Le dieu pétrole dévore le Canada, par Nancy Huston
►http://www.lemonde.fr/idees/article/2014/06/14/le-dieu-petrole-devore-le-canada-par-nancy-huston_4438049_3232.html
L’omniprésence de mots positifs souligne cette absence grave de communauté. Be Unique (« soyez unique ») ! hurlent des panneaux d’affichage. Moineaux ! Aurores boréales ! Les mots bucoliques compensent la destruction massive de la nature. Sommet ! Quête ! Eden pur ! Les noms de marque exaltants démentent la bassesse irréparable de ce qui se passe ici, un viol de la terre qui empoisonne l’eau et l’air de manière irréversible.
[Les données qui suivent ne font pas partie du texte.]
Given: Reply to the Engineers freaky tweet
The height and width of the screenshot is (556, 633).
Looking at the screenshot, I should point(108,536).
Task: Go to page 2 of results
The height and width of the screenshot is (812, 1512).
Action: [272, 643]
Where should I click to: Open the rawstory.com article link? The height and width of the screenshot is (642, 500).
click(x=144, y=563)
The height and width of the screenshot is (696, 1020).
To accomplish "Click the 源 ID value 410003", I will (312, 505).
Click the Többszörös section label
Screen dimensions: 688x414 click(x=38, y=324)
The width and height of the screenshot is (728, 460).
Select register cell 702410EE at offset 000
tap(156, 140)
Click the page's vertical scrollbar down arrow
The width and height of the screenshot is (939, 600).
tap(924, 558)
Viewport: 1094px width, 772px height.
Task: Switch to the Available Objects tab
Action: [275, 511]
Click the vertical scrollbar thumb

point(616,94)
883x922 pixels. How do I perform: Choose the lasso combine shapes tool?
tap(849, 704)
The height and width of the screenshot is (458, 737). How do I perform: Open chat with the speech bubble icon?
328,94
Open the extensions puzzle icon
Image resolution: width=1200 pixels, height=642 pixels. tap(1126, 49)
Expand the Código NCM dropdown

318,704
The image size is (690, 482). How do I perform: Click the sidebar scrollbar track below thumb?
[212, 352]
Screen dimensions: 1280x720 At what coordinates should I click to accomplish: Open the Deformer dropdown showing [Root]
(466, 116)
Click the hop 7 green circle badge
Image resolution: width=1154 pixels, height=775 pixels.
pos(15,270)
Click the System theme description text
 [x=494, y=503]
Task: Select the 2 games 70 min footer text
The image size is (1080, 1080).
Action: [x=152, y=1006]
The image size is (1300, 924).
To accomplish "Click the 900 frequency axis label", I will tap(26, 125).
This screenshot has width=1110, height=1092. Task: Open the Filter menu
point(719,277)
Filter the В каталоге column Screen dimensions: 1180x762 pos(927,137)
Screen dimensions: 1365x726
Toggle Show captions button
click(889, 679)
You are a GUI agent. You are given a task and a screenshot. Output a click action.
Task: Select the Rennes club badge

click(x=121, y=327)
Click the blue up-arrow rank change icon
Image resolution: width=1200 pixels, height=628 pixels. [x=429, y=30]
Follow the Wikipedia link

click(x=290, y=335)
La nourriture est grasse et sucrée, indigérable… et coûteuse. Atmosphère ! Feeling ! La malbaise est à l’image de la malbouffe, ce que reflète le taux record de syphilis à Fort McMurray. Comme partout où les hommes se trouvent en surnombre et seuls, les femmes économiquement désavantagées viennent à la rescousse : l’annuaire propose dix pages de services d’escorte ; un site Internet contient deux mille petites annonces d’hommes, précisant brutalement les prestations sexuelles recherchées ; les couloirs de l’université sont vides, les librairies aussi ; en revanche, la boîte de nuit où les « girls » se succèdent comme strip-teaseuses, avant de s’éclipser avec les clients pour une brève étreinte tarifée, est le seul lieu où, chaque soir, il y a foule.